Crude markets have been moving with the gold market movements. “Gold and oil are going up and up together. This is a natural phenomenon in order to maintain the purchasing power of the oil producers.” Indeed his comments hints at the current mode of thinking within the Opec oil producers.

And Dr Salman went on to emphasise that the increasing output would also not be of any help to the markets. “Increased oil production by Saudi Arabia (or any one else) will make no difference,” he said. “There is no demand for heavy crude currently available with Saudi Arabia.”

He also made it clear; Opec would not be inclined to increase output further until it is ensured it would be compensated for any idle capacity. He was indeed referring to the issue of demand security too, as demanded by the Opec producers to make huge investment in the industry attractive and feasible.

Referring to the reasons behind the price spiral, he clarified that oil producers were not responsible. “Geo-politics, tension, processing costs and government taxes were behind the rising gasoline prices in many countries.”

Blaming lack of refining capacity too for the current market scenario, Dr Ramzi added, “If six refineries started production now, oil prices will go down to $50 per barrel.” He added: “speculative trading in oil futures were also contributing significantly to the increase in the prices.”

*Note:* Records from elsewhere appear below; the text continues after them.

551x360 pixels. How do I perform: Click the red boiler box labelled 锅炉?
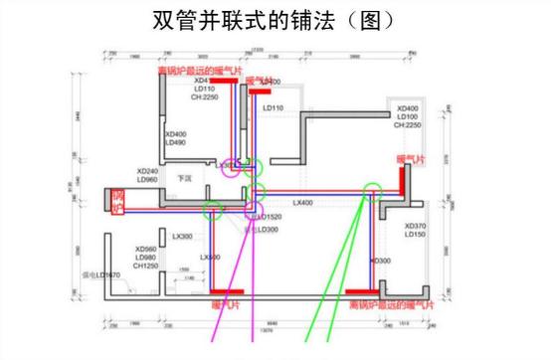[x=118, y=200]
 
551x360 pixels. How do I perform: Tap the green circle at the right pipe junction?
[x=374, y=188]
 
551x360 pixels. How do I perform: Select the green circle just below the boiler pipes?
[x=212, y=210]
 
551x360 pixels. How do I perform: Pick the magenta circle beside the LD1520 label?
[x=256, y=211]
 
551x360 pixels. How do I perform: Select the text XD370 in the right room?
[x=415, y=226]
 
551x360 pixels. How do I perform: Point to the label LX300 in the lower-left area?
[x=182, y=237]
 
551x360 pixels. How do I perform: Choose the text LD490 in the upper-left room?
[x=175, y=143]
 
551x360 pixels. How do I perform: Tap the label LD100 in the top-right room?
[x=409, y=116]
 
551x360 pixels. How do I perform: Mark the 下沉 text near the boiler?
[x=184, y=179]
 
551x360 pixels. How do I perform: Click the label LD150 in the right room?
[x=415, y=235]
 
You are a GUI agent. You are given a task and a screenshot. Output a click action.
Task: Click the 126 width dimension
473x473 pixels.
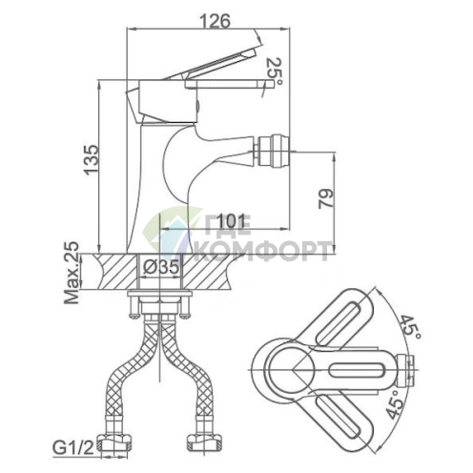click(x=215, y=21)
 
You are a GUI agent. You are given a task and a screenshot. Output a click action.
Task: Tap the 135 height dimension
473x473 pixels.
click(x=92, y=159)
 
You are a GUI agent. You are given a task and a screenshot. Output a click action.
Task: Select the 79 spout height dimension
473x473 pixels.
click(x=326, y=198)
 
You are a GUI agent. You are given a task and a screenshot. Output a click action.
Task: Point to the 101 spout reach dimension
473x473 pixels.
click(x=231, y=221)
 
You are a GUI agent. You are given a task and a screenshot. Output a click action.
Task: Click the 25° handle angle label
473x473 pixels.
click(x=274, y=72)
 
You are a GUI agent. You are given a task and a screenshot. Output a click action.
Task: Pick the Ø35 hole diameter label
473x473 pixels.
click(x=161, y=267)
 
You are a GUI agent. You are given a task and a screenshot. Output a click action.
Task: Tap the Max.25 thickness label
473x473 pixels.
click(x=72, y=273)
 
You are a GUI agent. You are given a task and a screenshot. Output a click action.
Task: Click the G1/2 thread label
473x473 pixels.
click(x=73, y=448)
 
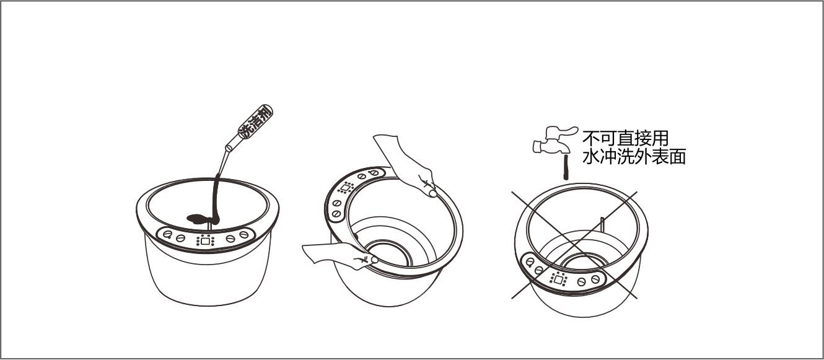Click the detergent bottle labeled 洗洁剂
(250, 127)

In view of the growing gap between the demand and supply of energy for medium income, emerging, energy deficient economies like Pakistan, the issue of energy security, defined as energy availability at all time, for all needs, at affordable prices.

Emphasis seemed to be moving towards managing wasteful consumption especially in space heating, water heating and household use of electricity. Alternative modes of energy too went up for discussion at the conference in Karachi with emphasis on exploiting the geo-thermal energy resources and enhancing regional cooperation so as to meet the needs of energy deficient countries in the region.

Raghuveer Y. Sharma, the Lead Financial Specialist at World Bank hence seemed to be pushing the case of energy deficient Pakistan cooperating with Afghanistan and its two hydro-rich Central Asian states, Tajikistan and the Krygyz Republic for the development of a Central Asia South Asia Regional Electricity Market (CASAREM).

However, in his presentation there was no mention of the Iran-Pakistan-India gas pipeline, apparently more for geo-political considerations than basic economics.